Progress 10/01/02 to 09/30/03

Outputs
Objective 1: To develop value added products from renewable and recyclable resources Dyeing conditions such as temperature, pH, ramping rate and holding time were investigated from the viewpoint of a dyer. Eleven disperse dyes were used for this study, based on their popularity, different energy levels, chemical constitutions, and pH sensitivities. With considerations to % dye exhaustion, color consistency, levelness, and mechanical property retention of the fiber, an industrial applicable PLA (polylactide) dyeing procedure was proposed. Objective 2: To develop bioprocessing and related new technologies for textiles An inkjet printing technology that combines printing and durable press finishing in one process was developed. Both acid and reactive dyes were examined. Alkaline catalyst was not required for reactive printing using this process. Normal pretreatment of the fabrics was also unnecessary. The crosslinking agents evaluated were DMDHEU (dimethyloldihydroxyethylene urea) and BTCA (butanetetracarboxylic acid). The fabrics thus processed had satisfactory dye fixation and colorfastness which were the same as, or better than, the color quality from conventional inkjet printing. In addition, printed fabrics had high smoothness appearance grade, indicating high dimensional stability, resiliency, and durable press capability.

Impacts
PLA is a new fiber to the textile industry. This work provided the appropriate dyeing conditions for the textile industry with considerations of important factors in a dyehouse. It is an important literature for the understanding of the properties and dyeing behavior of the fiber.

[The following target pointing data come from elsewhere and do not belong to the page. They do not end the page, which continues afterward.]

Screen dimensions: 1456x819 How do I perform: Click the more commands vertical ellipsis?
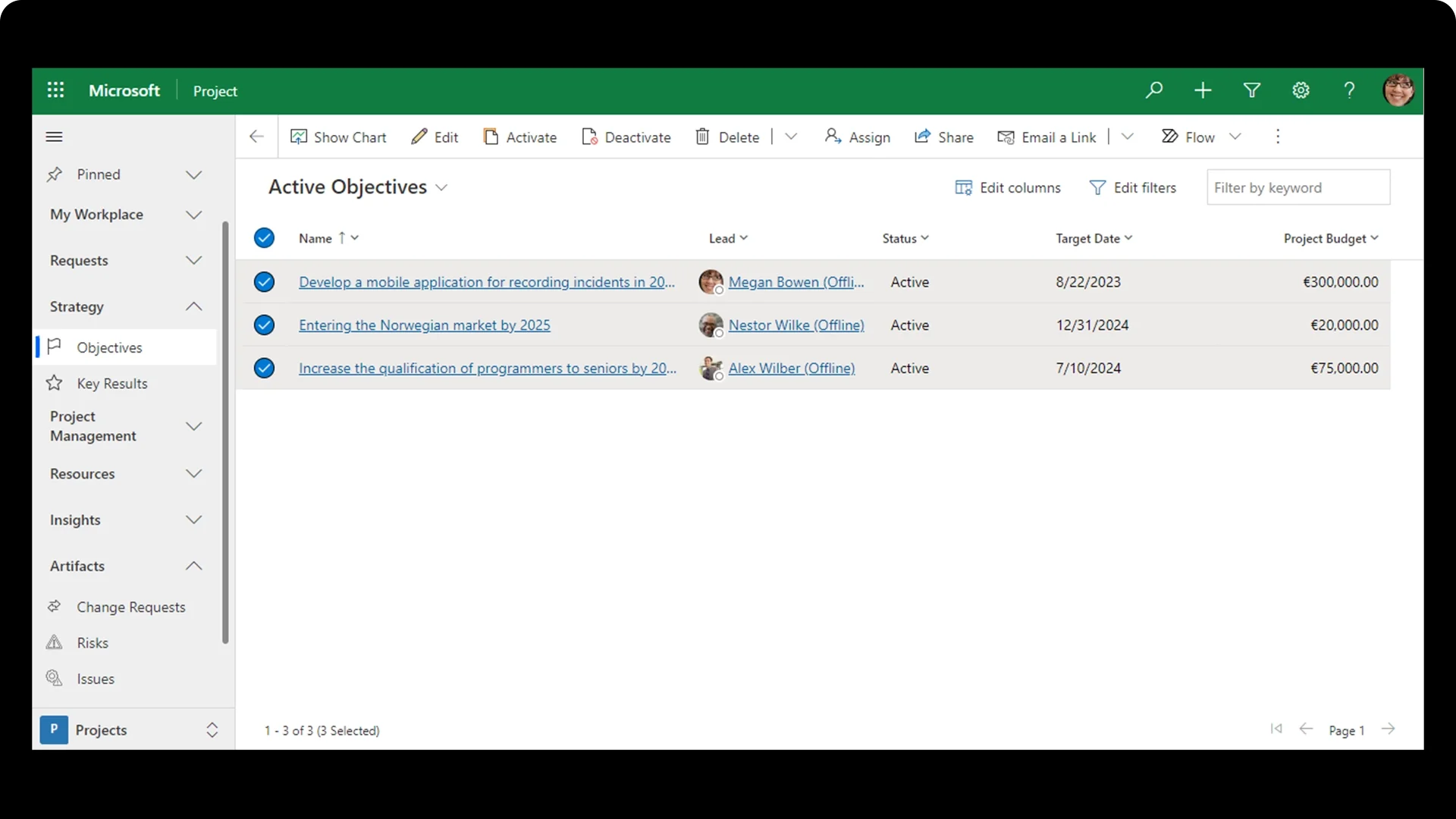[x=1278, y=136]
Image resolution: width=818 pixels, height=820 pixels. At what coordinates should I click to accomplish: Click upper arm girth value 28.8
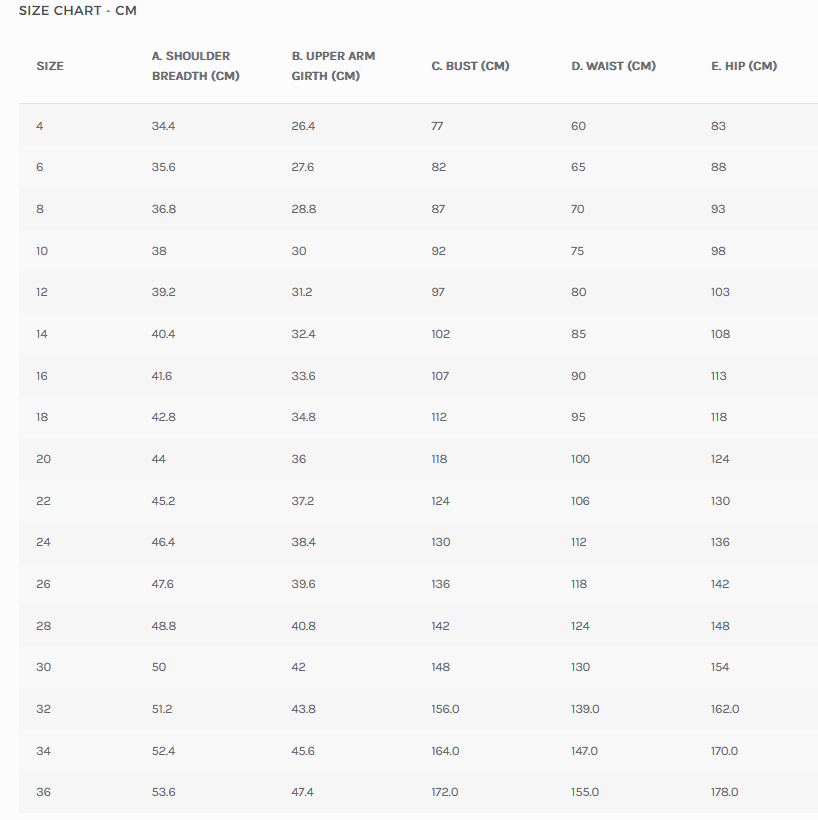tap(303, 209)
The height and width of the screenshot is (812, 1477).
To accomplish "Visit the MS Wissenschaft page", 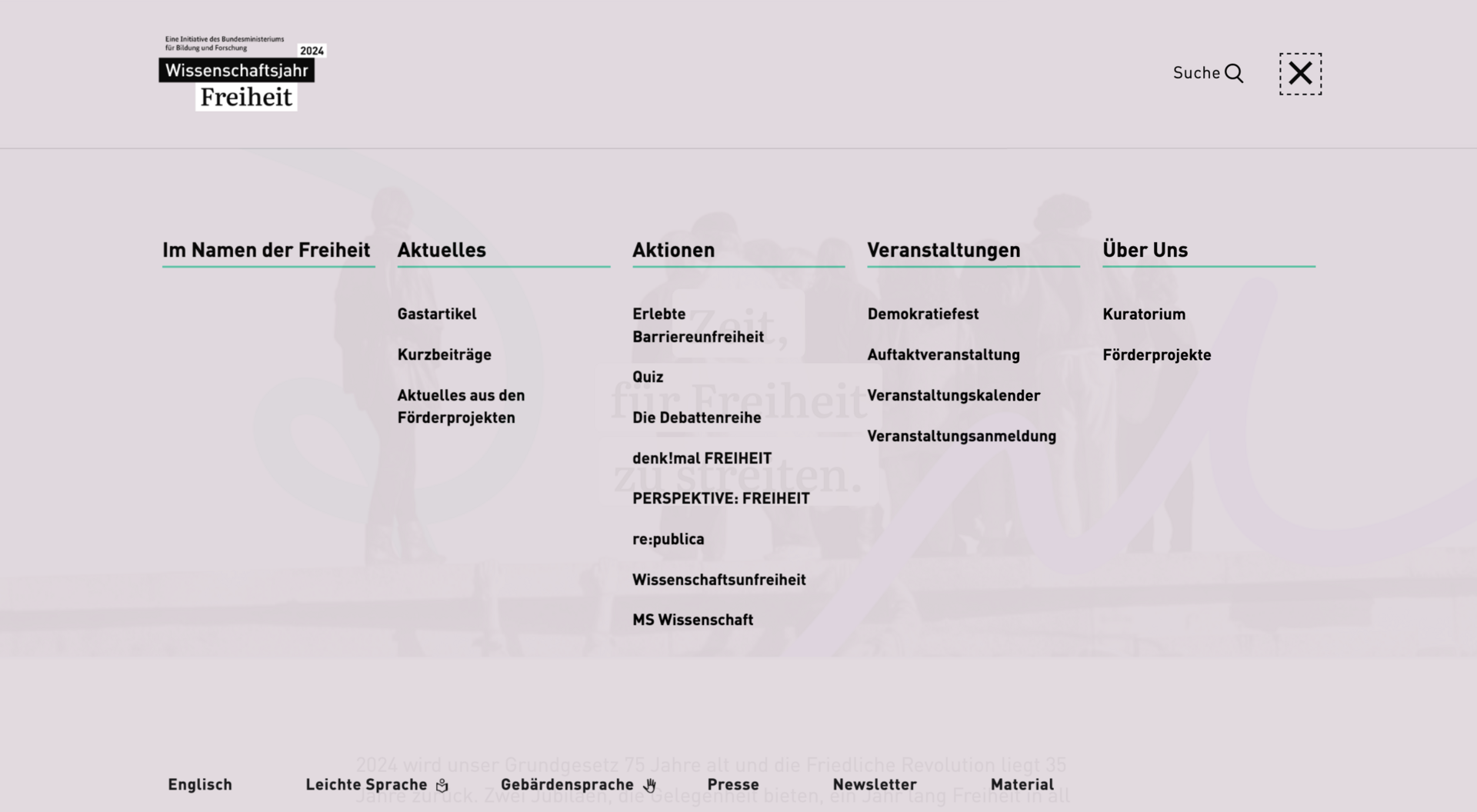I will (x=692, y=620).
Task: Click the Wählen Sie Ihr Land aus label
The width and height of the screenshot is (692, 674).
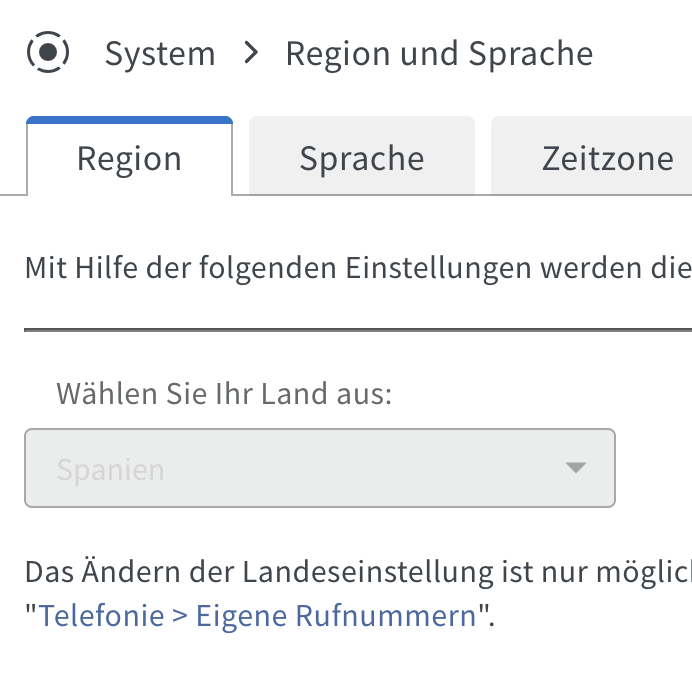Action: 224,393
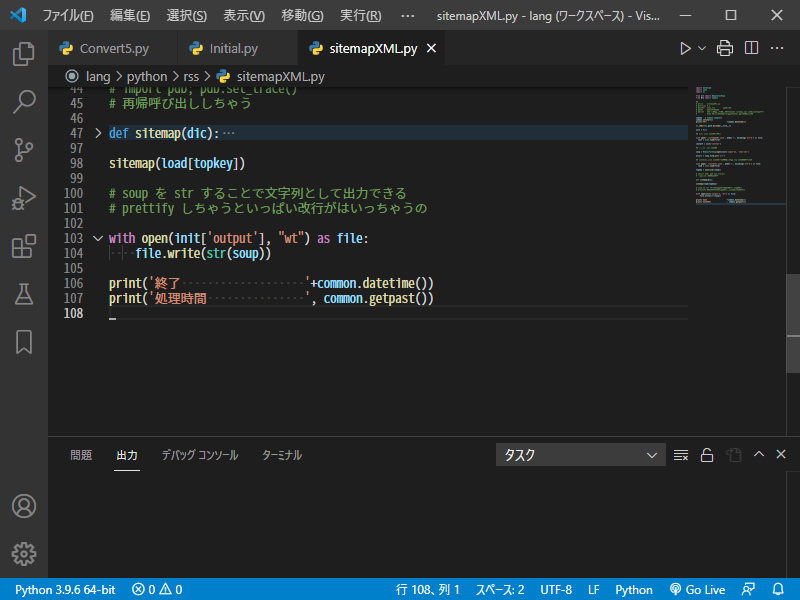Open the ファイル(F) menu
The image size is (800, 600).
pos(68,16)
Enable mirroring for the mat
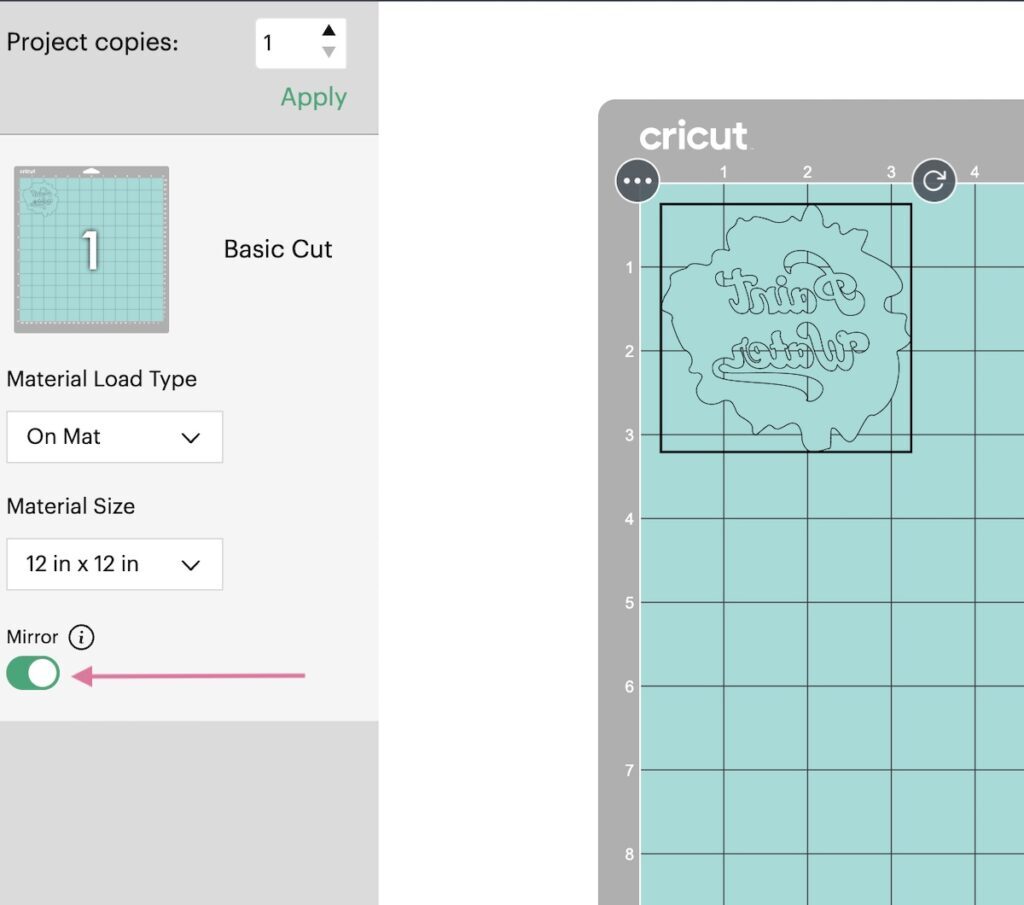 coord(33,673)
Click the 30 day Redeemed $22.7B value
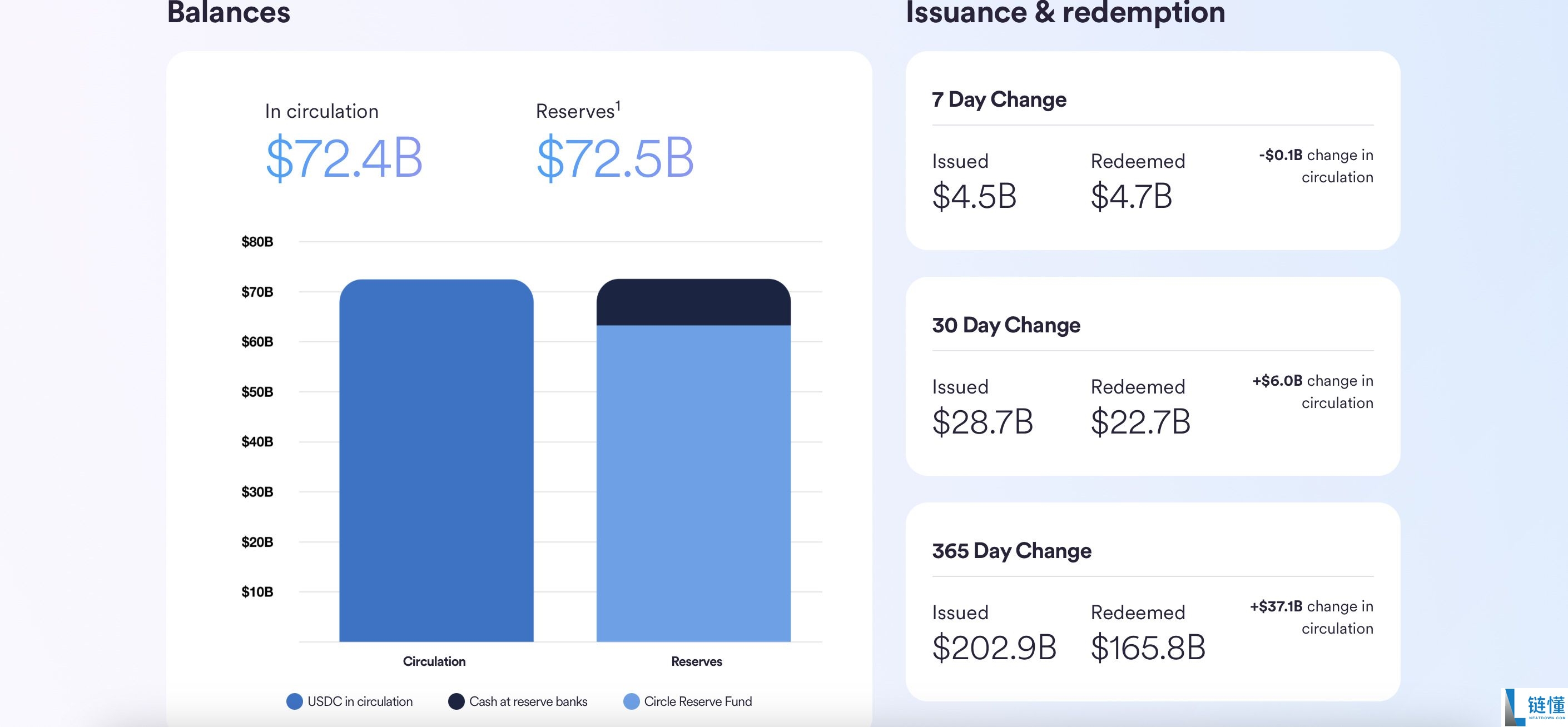This screenshot has height=727, width=1568. point(1140,422)
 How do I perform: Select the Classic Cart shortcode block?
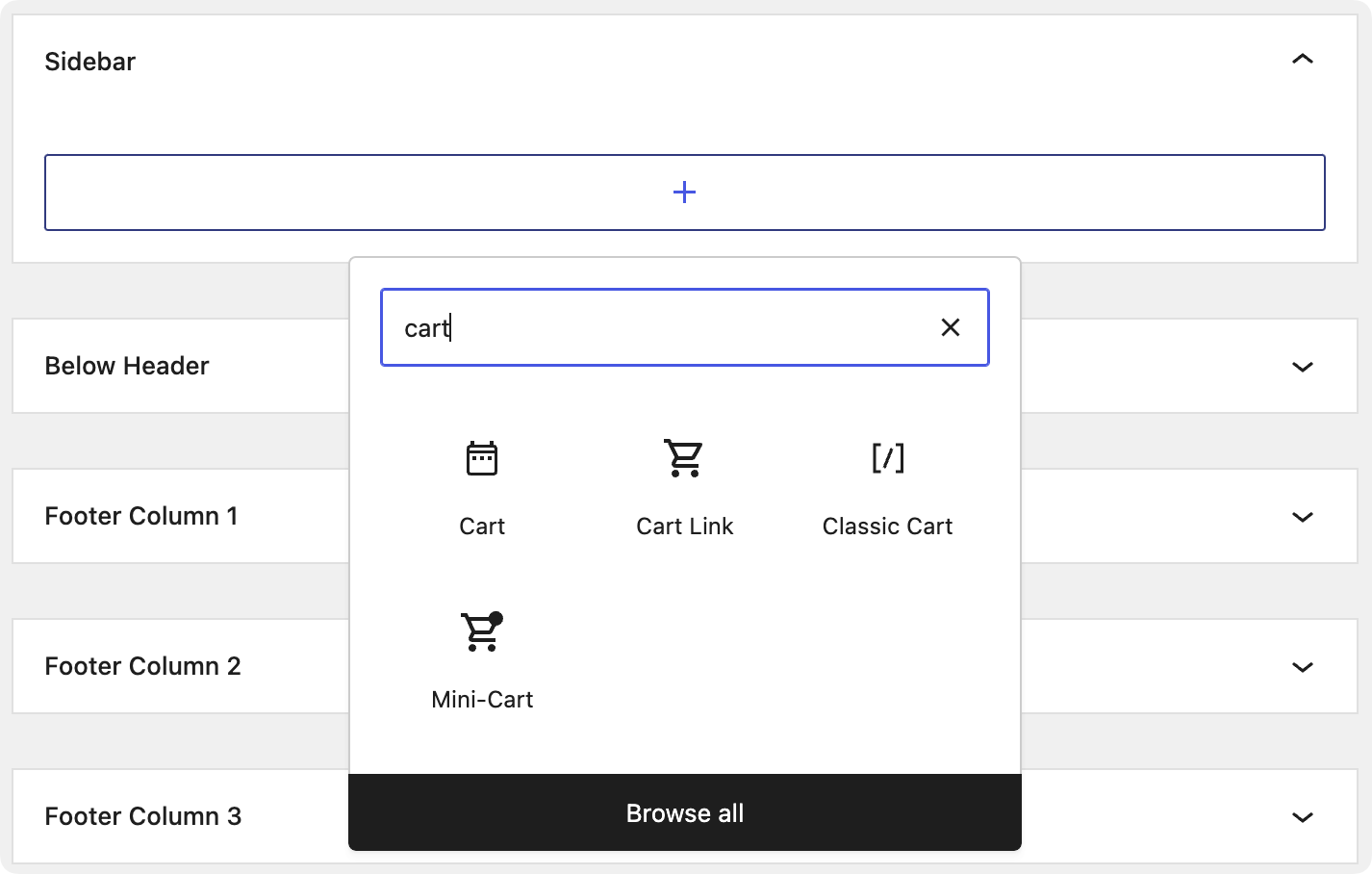coord(886,486)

The inkjet printing technology developed allowed people to use a single set of inks to print on most of the textile materials with excellent colorfastness, high smoothness appearance grade, high dimensional stability, resiliency and durable press capability.

Publications

• Yang, Y., and Li, S., Cotton fabric inkjet printing with acid dyes, Textile Res. J., 73(9) 809-814(2003).
• Yang, Y., and Huda, S., Dyeing conditions and their effects on mechanical properties of polylactide fabric, AATCC Review, 3(8), 56-61 (2003).
• Yang, Y., Li, S., and Stewart, N., One-step inkjet printing and durable press finishing, AATCC Review, 3(3) 29-31(2003).